▸ **Exercise description**: Where the string "pyautogui" shows up in a line of the records, copy that line.

▸ **Records for the task**:

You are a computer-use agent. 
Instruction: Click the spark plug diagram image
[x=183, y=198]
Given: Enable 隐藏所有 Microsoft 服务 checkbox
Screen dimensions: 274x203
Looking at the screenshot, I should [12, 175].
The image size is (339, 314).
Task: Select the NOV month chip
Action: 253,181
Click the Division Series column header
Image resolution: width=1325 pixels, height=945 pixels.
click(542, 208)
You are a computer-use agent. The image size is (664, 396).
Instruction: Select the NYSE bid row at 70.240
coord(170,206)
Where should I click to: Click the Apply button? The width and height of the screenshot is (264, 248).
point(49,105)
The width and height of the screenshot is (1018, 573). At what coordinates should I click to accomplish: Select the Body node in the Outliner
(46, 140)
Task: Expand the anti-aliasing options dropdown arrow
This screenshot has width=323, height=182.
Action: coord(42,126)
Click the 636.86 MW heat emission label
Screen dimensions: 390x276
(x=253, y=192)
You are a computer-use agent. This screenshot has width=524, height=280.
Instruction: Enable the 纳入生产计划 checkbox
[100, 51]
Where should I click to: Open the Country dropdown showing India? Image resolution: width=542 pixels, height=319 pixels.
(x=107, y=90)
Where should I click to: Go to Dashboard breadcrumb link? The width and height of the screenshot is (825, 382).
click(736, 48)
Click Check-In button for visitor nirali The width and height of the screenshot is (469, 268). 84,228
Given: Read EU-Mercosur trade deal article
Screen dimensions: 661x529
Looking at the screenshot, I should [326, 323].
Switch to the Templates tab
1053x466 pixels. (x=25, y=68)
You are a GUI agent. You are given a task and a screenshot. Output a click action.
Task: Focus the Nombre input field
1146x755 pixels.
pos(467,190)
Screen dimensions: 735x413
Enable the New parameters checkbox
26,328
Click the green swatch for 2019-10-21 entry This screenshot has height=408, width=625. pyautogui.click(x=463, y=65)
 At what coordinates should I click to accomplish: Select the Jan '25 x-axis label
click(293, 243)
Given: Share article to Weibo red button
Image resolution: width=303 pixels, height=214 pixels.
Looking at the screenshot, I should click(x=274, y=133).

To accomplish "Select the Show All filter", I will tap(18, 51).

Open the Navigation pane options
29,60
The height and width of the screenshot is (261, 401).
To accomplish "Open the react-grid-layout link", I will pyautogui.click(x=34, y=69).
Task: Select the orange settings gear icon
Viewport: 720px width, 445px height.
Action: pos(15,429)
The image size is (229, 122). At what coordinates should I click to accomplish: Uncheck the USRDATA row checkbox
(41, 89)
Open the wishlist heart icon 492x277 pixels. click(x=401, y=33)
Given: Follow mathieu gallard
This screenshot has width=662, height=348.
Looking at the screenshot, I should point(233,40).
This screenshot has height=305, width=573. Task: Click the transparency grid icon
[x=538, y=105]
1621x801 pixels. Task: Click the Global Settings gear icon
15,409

▸ **Task output**:
Click the green swatch for 2019-10-21 entry This screenshot has height=408, width=625. pyautogui.click(x=463, y=65)
To accomplish "Open the react-grid-layout link", I will pyautogui.click(x=34, y=69).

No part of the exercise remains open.